What to do: Which commands does the Python dictionary tutorial show typed after the >>> prompt? List every one.

Extract provided:

A dictionary is a built-in data type in Python. You will use them all the time. Here is the official documentation – it’s more readable than you might expect.

If you’re familiar with other languages, you can think of a dictionary as resembling a Map or a HashMap. But even if you’ve never heard any of these words before, this post will get you started with using dictionaries to store and retrieve biological data.

Keys and Values

Dictionaries “map” keys to values. It’s perfectly fine if the preceding sentence means absolutely nothing to you – after seeing some examples you will develop your instincts for deciding when your data belongs in a dictionary.

Suppose you are working with sequence data. Each entry consists of a header (or name) and a sequence (series of nucleotides). You could store this data in a dictionary! The headers would be keys and the nucleotide strings would be values. When you want to access the sequence corresponding to a certain header, you present that header to the dictionary and it returns the sequence to you.

Here’s a small example. Start up a Python interpreter (just type python and press enter). Then type the commands that follow the >>> prompt.

Create an empty dictionary:

>>> my_seqs = {}

Now add a key/value pair to it:

>>> my_seqs['seq_1'] = 'GATTACA'

Add another:

>>> my_seqs['seq_2'] = 'ACTACTACT'

Now print the dictionary to see what it looks like*:

>>> print(my_seqs)
{'seq_1': 'GATTACA', 'seq_2': 'ACTACTACT'}

What was that first sequence again? Access it like this:

>>> print(my_seqs['seq_1'])

Still feeling pretty WTF?

That’s okay. Let’s recap what we just did. We created an empty dictionary and added two key/value pairs to it. The keys and values were all strings in this case, though it’s perfectly normal to store other types of data in a dictionary.

Saved entries:

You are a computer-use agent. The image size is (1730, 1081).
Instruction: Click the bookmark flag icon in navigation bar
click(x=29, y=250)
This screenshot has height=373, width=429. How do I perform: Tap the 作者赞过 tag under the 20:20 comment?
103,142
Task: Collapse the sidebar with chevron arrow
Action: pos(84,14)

* * *

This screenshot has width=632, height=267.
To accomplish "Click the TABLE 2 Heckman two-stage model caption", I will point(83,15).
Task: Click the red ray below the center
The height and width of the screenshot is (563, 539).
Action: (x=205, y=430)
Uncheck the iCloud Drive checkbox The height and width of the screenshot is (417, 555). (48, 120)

Task response:
my_seqs = {}
my_seqs['seq_1'] = 'GATTACA'
my_seqs['seq_2'] = 'ACTACTACT'
print(my_seqs)
print(my_seqs['seq_1'])